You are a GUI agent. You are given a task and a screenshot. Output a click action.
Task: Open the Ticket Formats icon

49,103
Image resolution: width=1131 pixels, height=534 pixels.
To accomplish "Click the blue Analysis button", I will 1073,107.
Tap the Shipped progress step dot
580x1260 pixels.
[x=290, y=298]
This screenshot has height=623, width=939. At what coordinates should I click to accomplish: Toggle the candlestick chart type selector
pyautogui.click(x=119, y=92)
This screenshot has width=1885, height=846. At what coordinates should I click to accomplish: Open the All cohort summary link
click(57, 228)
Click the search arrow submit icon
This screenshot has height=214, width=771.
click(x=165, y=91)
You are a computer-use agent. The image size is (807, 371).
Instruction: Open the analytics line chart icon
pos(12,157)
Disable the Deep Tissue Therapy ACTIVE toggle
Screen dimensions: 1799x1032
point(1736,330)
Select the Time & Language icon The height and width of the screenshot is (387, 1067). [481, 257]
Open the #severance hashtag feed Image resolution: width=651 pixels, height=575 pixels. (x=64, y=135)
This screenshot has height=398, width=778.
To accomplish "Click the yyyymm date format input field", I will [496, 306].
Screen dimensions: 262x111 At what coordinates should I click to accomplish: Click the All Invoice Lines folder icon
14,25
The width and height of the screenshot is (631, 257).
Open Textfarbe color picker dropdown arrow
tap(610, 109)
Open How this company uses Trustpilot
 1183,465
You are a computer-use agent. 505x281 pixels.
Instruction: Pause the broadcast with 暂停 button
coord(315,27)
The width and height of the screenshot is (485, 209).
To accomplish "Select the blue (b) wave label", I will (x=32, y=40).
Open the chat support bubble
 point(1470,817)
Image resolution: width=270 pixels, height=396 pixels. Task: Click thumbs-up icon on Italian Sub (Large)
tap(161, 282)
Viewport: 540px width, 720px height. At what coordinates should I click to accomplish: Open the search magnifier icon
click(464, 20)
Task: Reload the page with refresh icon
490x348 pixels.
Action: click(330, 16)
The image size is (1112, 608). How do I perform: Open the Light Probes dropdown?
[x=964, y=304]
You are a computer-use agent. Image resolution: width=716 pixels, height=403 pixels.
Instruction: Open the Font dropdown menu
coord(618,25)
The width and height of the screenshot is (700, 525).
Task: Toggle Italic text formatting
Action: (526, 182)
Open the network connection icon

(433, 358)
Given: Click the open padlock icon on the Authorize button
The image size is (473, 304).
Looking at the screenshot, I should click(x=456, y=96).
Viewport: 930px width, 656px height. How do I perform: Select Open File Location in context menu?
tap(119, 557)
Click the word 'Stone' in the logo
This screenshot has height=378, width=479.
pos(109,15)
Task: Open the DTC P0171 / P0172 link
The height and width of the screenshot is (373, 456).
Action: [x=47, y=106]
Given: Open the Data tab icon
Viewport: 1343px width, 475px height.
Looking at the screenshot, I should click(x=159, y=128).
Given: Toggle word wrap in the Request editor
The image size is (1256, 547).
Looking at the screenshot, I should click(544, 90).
____
§ 요청:
위 항목 가운데 "with"라는 문자열이 들어 있는 줄을 모두 골라 옮겨 적으세요. 대소문자는 구분합니다.

§ 이 문제의 답:
Instruction: Pause the broadcast with 暂停 button
Task: Reload the page with refresh icon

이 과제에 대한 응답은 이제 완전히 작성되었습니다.